REQUIRED WORK – Transcribe the entries that come next exactly, but not the pictures they contain.

○ ○ ○ ○ ○ ○ ○

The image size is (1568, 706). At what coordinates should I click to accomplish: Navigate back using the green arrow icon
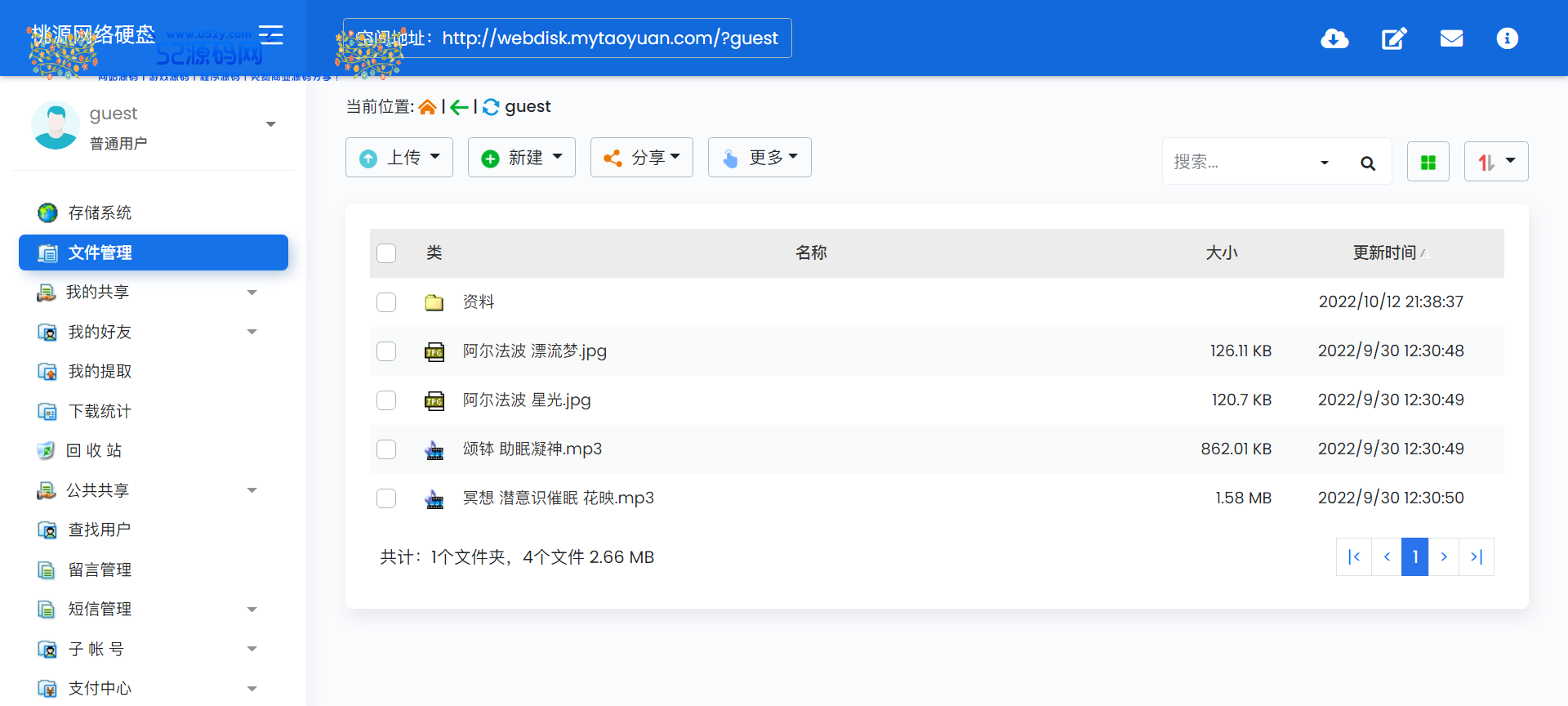pos(459,107)
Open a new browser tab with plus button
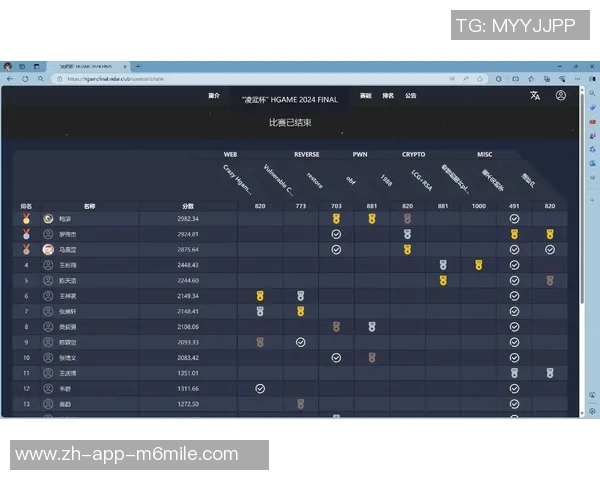 pos(137,66)
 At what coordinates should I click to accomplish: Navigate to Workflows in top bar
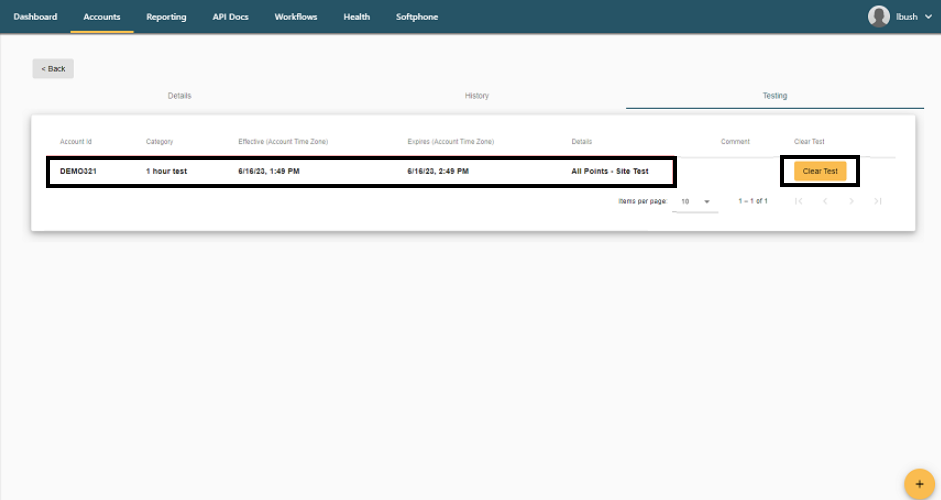coord(295,17)
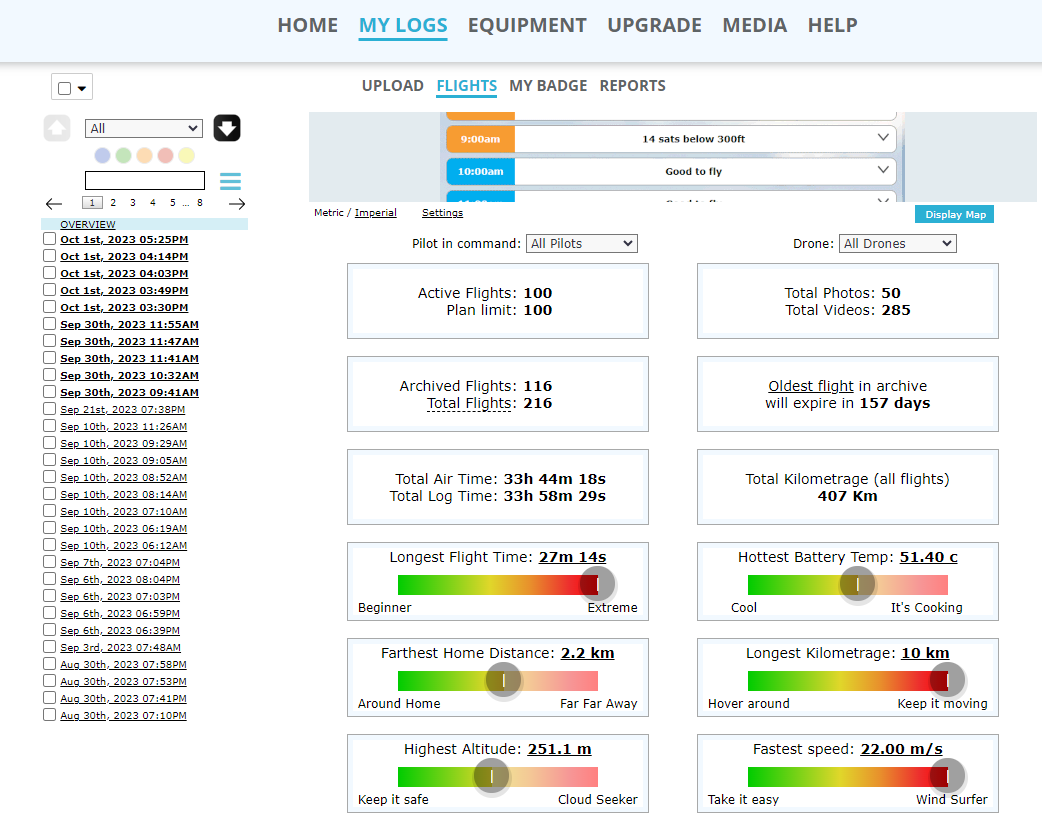
Task: Click the gray up arrow icon
Action: click(x=57, y=128)
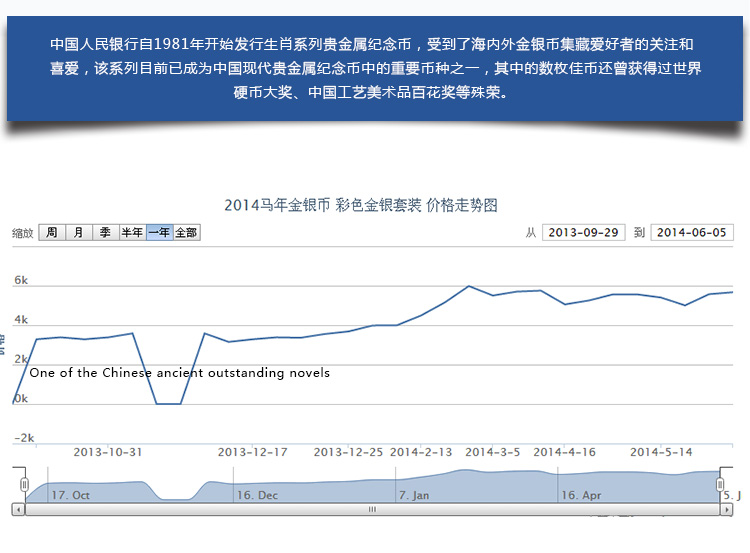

○ ○ ○ ○ ○ ○ ○

RESULT OF THE EXERCISE –
The image size is (1568, 706). At what coordinates should I click to accomplish: Navigate back using the green arrow icon
pos(459,107)
Open a new browser tab with plus button
 pos(137,66)
 At what coordinates should I click to accomplish: Navigate to Workflows in top bar
coord(295,17)
Task: Click the gray up arrow icon
Action: click(x=57, y=128)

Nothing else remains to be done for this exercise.